TASKS TO PERFORM
(1) In the notes on empirical risk minimization, what principle makes it work to replace the theoretical values with empirical ones?
(2) Recast the records as a Markdown table with the columns Row and Line, starting with the line that contains "Where should I click to: Click the front" and going on through the line that contains "Action: click(x=117, y=210)". Omit blank lines.

DOCUMENT TEXT

Empirical Risk Minimization (ERM)

I think the idea is actually really simple, replace the theoretical with empirical values, and it works by Law of Large Numbers.

Goal (ideal): find parameters $w$ that minimize the expected risk

$$w^{\star }=\arg \underset{w}{\min }{\mathbb{E}}_{(x,y)\sim P}[{\ell }_w(x,y)].$$

• Problem: the true distribution $P$ is unknown; we only have samples $\{(x_i,y_i){\}}_{i=1}^n\sim P$.

What we do instead

• Use the empirical distribution defined by the dataset and minimize the empirical risk:

$${\hat{R}}_n(w)=\frac{1}{n}\sum _{i=1}^n{\ell }_w(x_i,y_i),\hat{w}=\arg \underset{w}{\min }{\hat{R}}_n(w).$$

---

Why this makes sense

• By the Law of Large Numbers

$${\hat{R}}_n(w)\underset{n\to \infty }{\to }R(w):={\mathbb{E}}_{(x,y)\sim P}[{\ell }_w(x,y)]$$

meaning that as we collect more samples, the empirical risk approaches the true expected risk.

• Intuition: with enough data and a well-chosen hypothesis class, minimizing empirical risk approximates minimizing true risk.

Notes

• Hypothesis class: $\mathcal{H}=\{f_w\}$ restricts model complexity and helps generalization.
• Regularized ERM (Structural Risk Minimization):

$$\hat{w}=\arg \underset{w}{\min }[{\hat{R}}_n(w)+\lambda \Omega (w)],$$

where $\Omega (w)$ penalizes complexity (e.g., $\Vert w{\Vert }_2^2$).

• Common losses: MSE for regression, cross-entropy for classification, hinge loss for SVMs.

---

Example

• Linear regression: ${\ell }_w(x_i,y_i)=(w^{\top }{x}_i-y_i{)}^2$
• ERM → minimize $\frac{1}{n}{\sum }_i(w^{\top }{x}_i-y_i{)}^2$

(Element and text position data)
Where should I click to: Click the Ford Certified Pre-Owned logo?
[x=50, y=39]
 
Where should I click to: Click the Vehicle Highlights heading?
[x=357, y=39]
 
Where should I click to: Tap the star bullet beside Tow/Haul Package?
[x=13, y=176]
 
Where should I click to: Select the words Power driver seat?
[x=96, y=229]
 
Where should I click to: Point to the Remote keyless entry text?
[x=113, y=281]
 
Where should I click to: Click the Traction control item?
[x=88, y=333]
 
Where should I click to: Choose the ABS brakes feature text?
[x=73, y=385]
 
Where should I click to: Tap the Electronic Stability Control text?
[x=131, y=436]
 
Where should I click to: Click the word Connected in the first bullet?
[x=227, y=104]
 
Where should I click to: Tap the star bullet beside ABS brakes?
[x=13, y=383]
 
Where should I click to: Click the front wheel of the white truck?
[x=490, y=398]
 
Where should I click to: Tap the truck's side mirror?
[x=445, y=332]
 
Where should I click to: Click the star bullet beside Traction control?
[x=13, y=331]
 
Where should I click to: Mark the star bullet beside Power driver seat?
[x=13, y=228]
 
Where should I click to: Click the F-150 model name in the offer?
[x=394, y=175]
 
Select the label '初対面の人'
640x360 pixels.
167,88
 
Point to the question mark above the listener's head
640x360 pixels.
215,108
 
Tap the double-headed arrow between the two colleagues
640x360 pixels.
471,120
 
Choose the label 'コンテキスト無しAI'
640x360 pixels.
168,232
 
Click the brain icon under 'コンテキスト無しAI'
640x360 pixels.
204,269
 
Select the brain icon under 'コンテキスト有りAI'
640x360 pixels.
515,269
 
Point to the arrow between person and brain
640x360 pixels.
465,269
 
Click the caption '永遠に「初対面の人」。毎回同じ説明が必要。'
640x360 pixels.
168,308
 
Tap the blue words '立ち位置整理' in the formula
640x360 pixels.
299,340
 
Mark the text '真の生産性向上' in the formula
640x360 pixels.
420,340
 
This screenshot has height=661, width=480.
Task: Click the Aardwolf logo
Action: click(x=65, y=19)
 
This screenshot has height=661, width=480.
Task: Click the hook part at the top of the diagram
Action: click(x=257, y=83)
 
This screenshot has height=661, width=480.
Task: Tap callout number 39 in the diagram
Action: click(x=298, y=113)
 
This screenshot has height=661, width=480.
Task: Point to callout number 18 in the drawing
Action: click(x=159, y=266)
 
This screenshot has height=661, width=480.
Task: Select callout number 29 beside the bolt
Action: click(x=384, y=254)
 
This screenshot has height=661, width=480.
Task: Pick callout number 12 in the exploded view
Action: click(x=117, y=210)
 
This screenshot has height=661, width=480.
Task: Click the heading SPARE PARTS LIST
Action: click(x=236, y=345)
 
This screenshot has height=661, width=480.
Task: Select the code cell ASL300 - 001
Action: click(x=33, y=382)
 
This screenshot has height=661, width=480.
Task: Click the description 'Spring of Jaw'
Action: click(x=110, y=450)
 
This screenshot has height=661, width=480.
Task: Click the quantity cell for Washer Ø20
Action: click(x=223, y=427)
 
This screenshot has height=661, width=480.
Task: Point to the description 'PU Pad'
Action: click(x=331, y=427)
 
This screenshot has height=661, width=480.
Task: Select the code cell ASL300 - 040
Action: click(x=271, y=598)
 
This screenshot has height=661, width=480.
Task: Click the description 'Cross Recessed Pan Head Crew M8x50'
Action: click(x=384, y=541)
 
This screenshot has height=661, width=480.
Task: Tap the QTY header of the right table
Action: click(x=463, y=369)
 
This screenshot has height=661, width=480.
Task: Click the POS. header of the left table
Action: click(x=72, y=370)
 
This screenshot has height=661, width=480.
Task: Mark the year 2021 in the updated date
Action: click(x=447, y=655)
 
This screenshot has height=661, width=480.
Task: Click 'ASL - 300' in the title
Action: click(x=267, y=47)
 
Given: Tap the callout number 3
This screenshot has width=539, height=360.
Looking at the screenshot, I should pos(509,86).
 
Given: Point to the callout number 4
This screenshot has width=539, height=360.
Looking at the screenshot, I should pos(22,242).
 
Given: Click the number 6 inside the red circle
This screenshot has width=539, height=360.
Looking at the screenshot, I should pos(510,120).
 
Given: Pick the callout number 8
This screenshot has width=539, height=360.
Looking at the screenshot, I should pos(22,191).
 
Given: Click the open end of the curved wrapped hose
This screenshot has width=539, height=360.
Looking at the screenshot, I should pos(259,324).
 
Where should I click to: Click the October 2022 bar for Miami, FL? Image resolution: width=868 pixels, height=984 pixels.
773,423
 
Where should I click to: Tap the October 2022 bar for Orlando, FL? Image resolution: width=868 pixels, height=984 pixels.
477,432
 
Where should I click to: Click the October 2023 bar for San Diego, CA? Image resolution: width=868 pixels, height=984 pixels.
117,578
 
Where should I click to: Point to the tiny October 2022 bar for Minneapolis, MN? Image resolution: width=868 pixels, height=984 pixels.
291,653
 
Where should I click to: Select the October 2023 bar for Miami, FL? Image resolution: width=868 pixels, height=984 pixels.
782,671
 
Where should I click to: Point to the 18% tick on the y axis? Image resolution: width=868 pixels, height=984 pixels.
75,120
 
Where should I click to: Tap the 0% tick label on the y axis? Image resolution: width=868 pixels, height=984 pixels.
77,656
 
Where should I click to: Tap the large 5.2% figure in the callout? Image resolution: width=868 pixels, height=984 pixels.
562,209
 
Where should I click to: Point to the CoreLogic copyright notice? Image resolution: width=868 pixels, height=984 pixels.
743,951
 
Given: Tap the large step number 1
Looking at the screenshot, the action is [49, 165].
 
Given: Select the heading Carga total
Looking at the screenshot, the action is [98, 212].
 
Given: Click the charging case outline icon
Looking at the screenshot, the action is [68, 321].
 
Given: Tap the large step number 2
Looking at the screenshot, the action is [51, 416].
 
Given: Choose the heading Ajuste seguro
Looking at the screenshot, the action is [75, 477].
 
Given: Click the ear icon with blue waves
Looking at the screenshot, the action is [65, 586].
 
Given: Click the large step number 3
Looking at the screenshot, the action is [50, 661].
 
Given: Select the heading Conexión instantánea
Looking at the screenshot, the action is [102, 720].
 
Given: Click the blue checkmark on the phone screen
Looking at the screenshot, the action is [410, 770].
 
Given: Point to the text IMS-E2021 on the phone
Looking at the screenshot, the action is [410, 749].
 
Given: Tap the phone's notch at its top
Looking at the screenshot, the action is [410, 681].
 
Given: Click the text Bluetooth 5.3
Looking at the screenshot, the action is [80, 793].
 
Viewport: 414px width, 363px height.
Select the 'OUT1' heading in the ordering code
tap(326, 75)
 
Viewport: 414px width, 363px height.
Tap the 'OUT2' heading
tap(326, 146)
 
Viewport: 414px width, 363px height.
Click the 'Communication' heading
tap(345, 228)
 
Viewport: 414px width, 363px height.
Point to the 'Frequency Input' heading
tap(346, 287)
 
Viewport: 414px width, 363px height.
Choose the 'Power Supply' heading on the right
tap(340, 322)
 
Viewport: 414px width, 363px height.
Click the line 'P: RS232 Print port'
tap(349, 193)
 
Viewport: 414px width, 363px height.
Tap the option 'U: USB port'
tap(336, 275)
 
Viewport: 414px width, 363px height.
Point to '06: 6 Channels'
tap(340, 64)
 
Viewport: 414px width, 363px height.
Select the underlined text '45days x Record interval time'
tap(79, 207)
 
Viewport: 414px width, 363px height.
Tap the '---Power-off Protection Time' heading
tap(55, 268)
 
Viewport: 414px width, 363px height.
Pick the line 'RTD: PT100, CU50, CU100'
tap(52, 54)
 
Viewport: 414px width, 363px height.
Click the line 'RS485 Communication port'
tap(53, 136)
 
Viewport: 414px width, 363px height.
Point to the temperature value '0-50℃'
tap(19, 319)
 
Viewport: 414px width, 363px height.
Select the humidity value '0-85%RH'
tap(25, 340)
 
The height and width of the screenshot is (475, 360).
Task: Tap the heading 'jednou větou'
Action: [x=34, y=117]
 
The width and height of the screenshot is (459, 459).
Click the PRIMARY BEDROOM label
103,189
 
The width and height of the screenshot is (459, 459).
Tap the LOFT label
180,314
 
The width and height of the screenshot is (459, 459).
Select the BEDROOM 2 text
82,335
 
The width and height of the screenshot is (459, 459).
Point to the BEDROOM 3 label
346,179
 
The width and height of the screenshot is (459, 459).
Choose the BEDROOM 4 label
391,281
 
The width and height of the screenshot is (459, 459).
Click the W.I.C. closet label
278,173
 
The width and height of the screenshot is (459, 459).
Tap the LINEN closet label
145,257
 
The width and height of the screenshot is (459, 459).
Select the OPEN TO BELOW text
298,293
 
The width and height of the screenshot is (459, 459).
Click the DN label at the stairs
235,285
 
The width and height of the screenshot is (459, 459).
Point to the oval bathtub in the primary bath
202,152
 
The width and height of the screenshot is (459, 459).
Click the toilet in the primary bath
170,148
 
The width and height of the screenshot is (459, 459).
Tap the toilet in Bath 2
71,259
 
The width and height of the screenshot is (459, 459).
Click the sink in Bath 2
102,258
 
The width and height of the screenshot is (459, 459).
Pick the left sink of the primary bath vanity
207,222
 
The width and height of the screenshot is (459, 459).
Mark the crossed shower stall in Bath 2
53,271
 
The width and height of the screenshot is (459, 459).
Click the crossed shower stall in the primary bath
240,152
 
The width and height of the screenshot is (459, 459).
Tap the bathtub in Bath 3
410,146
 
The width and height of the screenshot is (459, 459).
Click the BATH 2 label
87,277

THE RESPONSES
(1) The Law of Large Numbers.

(2)
| Row | Line |
|---|---|
| 1 | Where should I click to: Click the front wheel of the white truck? |
| 2 | [x=490, y=398] |
| 3 | Where should I click to: Tap the truck's side mirror? |
| 4 | [x=445, y=332] |
| 5 | Where should I click to: Click the star bullet beside Traction control? |
| 6 | [x=13, y=331] |
| 7 | Where should I click to: Mark the star bullet beside Power driver seat? |
| 8 | [x=13, y=228] |
| 9 | Where should I click to: Click the F-150 model name in the offer? |
| 10 | [x=394, y=175] |
| 11 | Select the label '初対面の人' |
| 12 | 640x360 pixels. |
| 13 | 167,88 |
| 14 | Point to the question mark above the listener's head |
| 15 | 640x360 pixels. |
| 16 | 215,108 |
| 17 | Tap the double-headed arrow between the two colleagues |
| 18 | 640x360 pixels. |
| 19 | 471,120 |
| 20 | Choose the label 'コンテキスト無しAI' |
| 21 | 640x360 pixels. |
| 22 | 168,232 |
| 23 | Click the brain icon under 'コンテキスト無しAI' |
| 24 | 640x360 pixels. |
| 25 | 204,269 |
| 26 | Select the brain icon under 'コンテキスト有りAI' |
| 27 | 640x360 pixels. |
| 28 | 515,269 |
| 29 | Point to the arrow between person and brain |
| 30 | 640x360 pixels. |
| 31 | 465,269 |
| 32 | Click the caption '永遠に「初対面の人」。毎回同じ説明が必要。' |
| 33 | 640x360 pixels. |
| 34 | 168,308 |
| 35 | Tap the blue words '立ち位置整理' in the formula |
| 36 | 640x360 pixels. |
| 37 | 299,340 |
| 38 | Mark the text '真の生産性向上' in the formula |
| 39 | 640x360 pixels. |
| 40 | 420,340 |
| 41 | This screenshot has height=661, width=480. |
| 42 | Task: Click the Aardwolf logo |
| 43 | Action: click(x=65, y=19) |
| 44 | This screenshot has height=661, width=480. |
| 45 | Task: Click the hook part at the top of the diagram |
| 46 | Action: click(x=257, y=83) |
| 47 | This screenshot has height=661, width=480. |
| 48 | Task: Tap callout number 39 in the diagram |
| 49 | Action: click(x=298, y=113) |
| 50 | This screenshot has height=661, width=480. |
| 51 | Task: Point to callout number 18 in the drawing |
| 52 | Action: click(x=159, y=266) |
| 53 | This screenshot has height=661, width=480. |
| 54 | Task: Select callout number 29 beside the bolt |
| 55 | Action: click(x=384, y=254) |
| 56 | This screenshot has height=661, width=480. |
| 57 | Task: Pick callout number 12 in the exploded view |
| 58 | Action: click(x=117, y=210) |